Quando ero a scuola, presi in prestito un disco da un amico. Era un disco dei New Order: da quel momento, ho iniziato ad essere ossessionato dalla New Wave.

E’ proprio al college che si incontrano i componenti originari della band. Stessa passione per la musica, un’ossessione per il made in UK, ed i Neils Children a fare da collante: le premesse sono di per sé una garanzia. Maki Fujii produttore (Soft Ballet, scusate se è poco) anche.

E se permangono dei dubbi, basta guardarli. I video in bianco e nero. Le proiezioni optical in background. Occhiale scuro apparentemente inutile – ma portato con l’attitudine del divo. Il tutto condito con una strafottenza post-punk a là Bauhaus di “She’s in parties”. Il Giappone wave che non ti aspetti, niente a che vedere con quel jpop patinato da boyband né con le esagerazioni kitsch da visual kei.

Romanticism, terzo full length dopo l’album di cover del 2012, spazia dal post-punk più tagliente verso certa malinconia pop melodica. La band ridotta all’osso – con solo due dei quattro componenti originari – continua a non sbagliare un colpo. Del resto, stando ad una certa tradizione wave, la formazione a due è quella perfetta: gli altri componenti non sono altro che estensioni di re Kent – come lui stesso afferma in  “Lillies and Remains is a way to express myself”.

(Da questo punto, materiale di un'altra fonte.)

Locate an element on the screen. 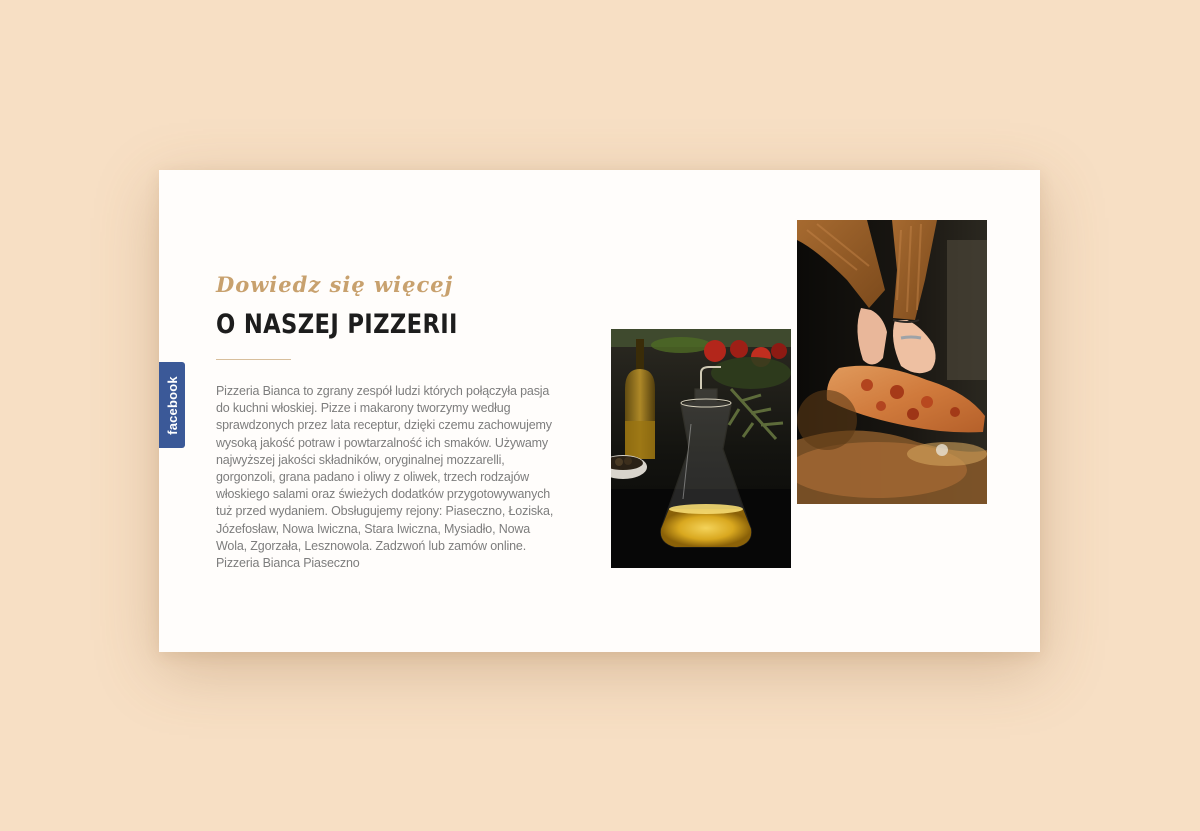  section-subtitle: Dowiedz się więcej is located at coordinates (335, 284).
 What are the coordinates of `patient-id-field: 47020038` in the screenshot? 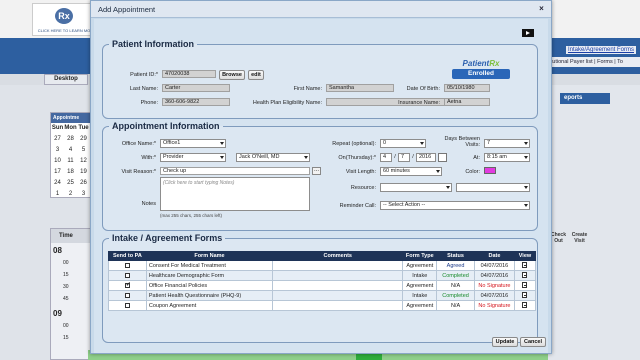 It's located at (189, 74).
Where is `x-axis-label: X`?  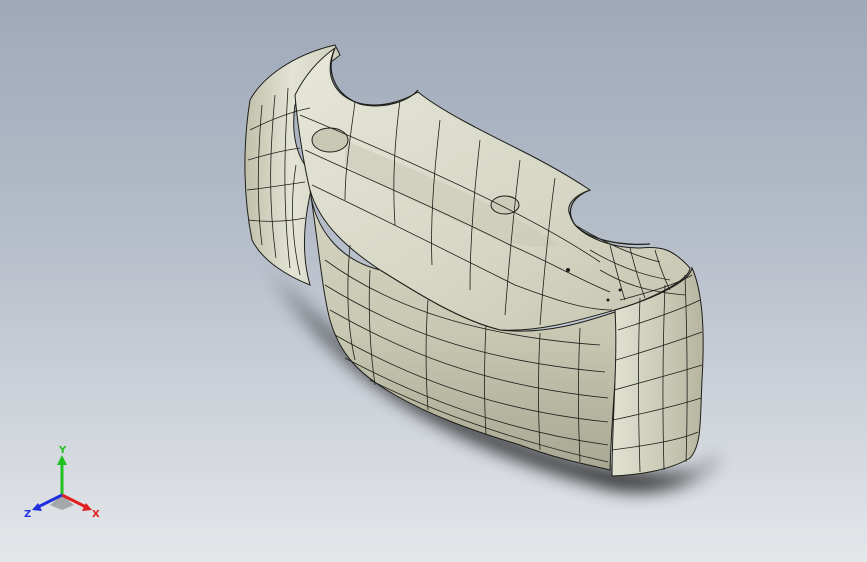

Il disco si caratterizza per la combinazione armoniosa di tracce dal sapore spiccatamente Dark, a partire dal prorompente post punk di “Body”: ritmo febbricitante a là Killing Joke, e cantato nello stile del miglior Dave Gahan “body waste my time” – un vero inno nichilista degno dei loro padri spirituali Ndr – ad altre che profumano di Echo and The BunnymenGo Back.

Il registro subisce tantissimo il fascino della band di Ric Ocasek (Cars) fino a This City: dove i nostri riprendono in mano le chitarre come fossero coltelli e piazzano un ultimo, assestato fendente.

Si chiamano Lillies and Remains – come una canzone dei Bauhaus – e suonano come se fosse il 1980. E ora che li avete conosciuti anche al di qua degli Urali, non avete più scuse per non recuperare tutta la discografia, e sperare vivamente che a breve si ampli.